§ TRAVAIL À FAIRE
Prolongez le texte consacré aux innovations technologiques en contexte professionnel en reprenant juste après sa dernière phrase.

§ EXTRAIT PRÉSENTÉ
■ ■ ■ ■
Innovations technologiques en contexte professionnel, perspectives historiques et scientifiques pour les sciences de l’information et de la communication
Nous avons donc voulu aujourd’hui traiter des « Innovations technologiques en contexte professionnel ». Evidemment, ce sont les dispositifs numériques qui prennent une place centrale aujourd’hui dans les analyses comme on le verra dans les communications des collègues. Dispositifs numériques donc et comme disent certains, dispositifs sociotechniques de l’information et de la communication ou DISTIC parce qu’évidemment, on ne sépare pas la technique du social dans les analyses. On ne peut pas penser une innovation technologique sans penser une innovation organisationnelle ou sociale. Qui dit innovation dit nécessairement intrication avec un corps social ou un corps organisationnel et c’est ce qui fait la différence avec l’invention. On est en tout cas bien obligé de constater que les innovations technologiques, disons les DISTIC, s’insèrent de plus en plus dans notre vie quotidienne dont la vie professionnelle fait partie. Les médias sociaux, les terminaux mobiles, les plateformes collaboratives, les logiciels en tout genre… le rêve de la « killer application », c’est-à-dire l’application qui permettrait de réunir l’ensemble des flux d’information sur un seul terminal, s’éloignent de plus en plus mais reste cependant très prégnant dans de nombreuses organisations.
■ ■ ■ ■
§ DONNÉES ENREGISTRÉES
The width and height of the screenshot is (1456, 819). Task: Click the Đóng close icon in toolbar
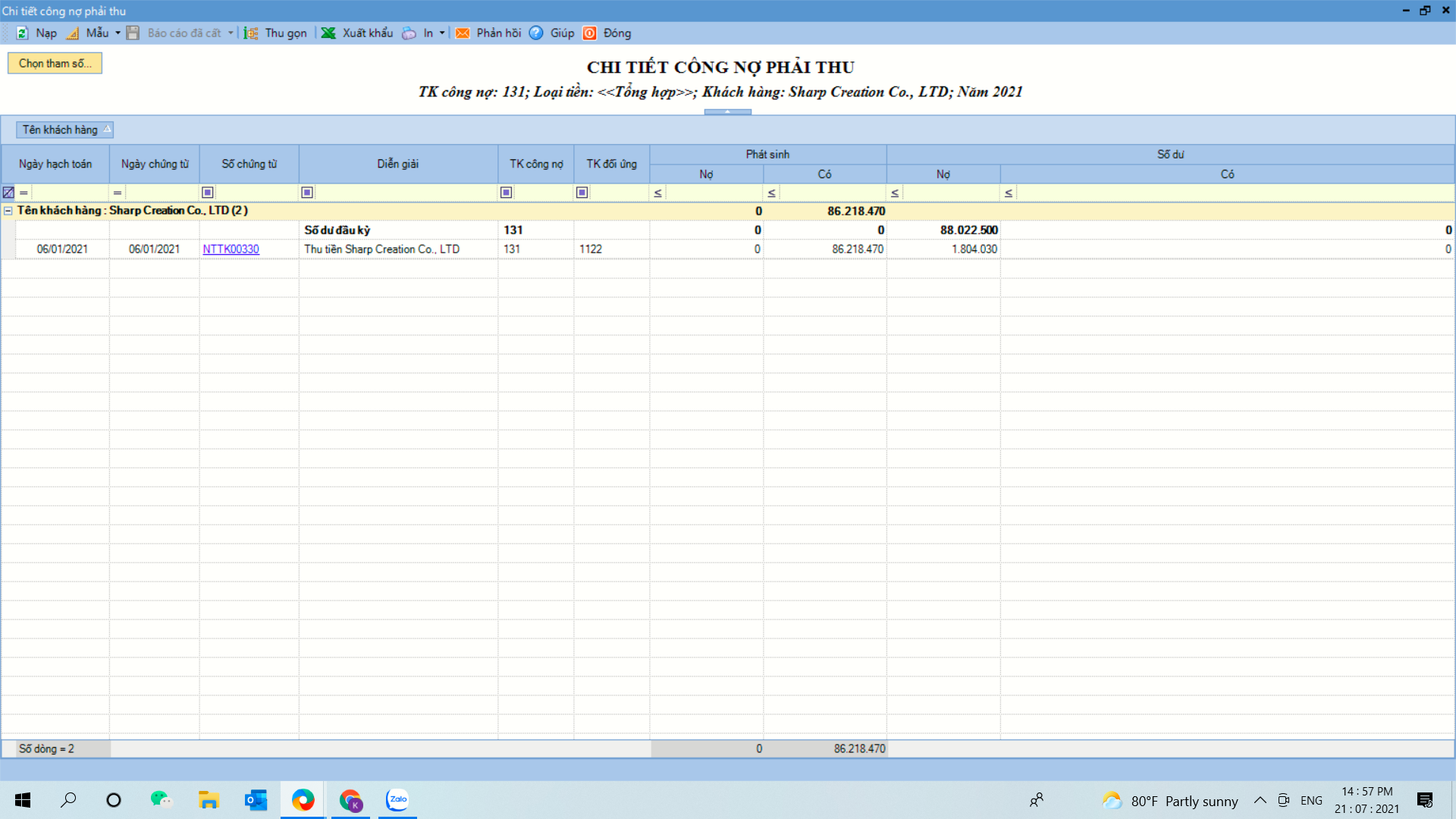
■ ■ ■ ■
§ RÉPONSE PROPOSÉE
En tout cas, les objets numériques affectent nos façons de travailler ensemble, nos manières de développer des connaissances, à tel point que le terme de « culture numérique » (Doueihi, 2013) a émergé, culture au sens anthropologique du terme. Evidemment, cette nouvelle culture numérique qui émerge s’insère nécessairement dans des pratiques cristallisées, dans des identités professionnelles, dans des traditions, dans des routines organisationnelles…. Et ce qui est notamment intéressant d’observer donc, c’est la manière dont ces dispositifs reconfigurent les cultures, les formes d’activité, comment les utilisateurs détournent ces innovations, braconnent, comment ces innovations s’inscrivent dans des contextes professionnels particuliers. C’est pourquoi le sous-titre de ces journées d’études est « Continuités et ruptures dans les conceptions et les pratiques ». Que ce soit dans les organisations de santé, dans des organismes publics, dans des agences qui développent des objets numériques, dans des PME… l’angle de ces journées d’études est d’étudier ces innovations technologiques et organisationnelles dans leur relation avec des contextes professionnels particuliers qui vont avoir une pratique spécifique de ces innovations.
Et pour comprendre la conception de ces innovations et les pratiques qui y sont associées, nous avons tout intérêt à dialoguer entre disciplines, et c’est aussi le sens de ces journées qui font intervenir les sciences de l’ingénieur, l’économie, la sociologie, l’ergonomie, le droit, les sciences de l’information et de la communication et même la neuro-radiologie pour la table-ronde e-santé, etc.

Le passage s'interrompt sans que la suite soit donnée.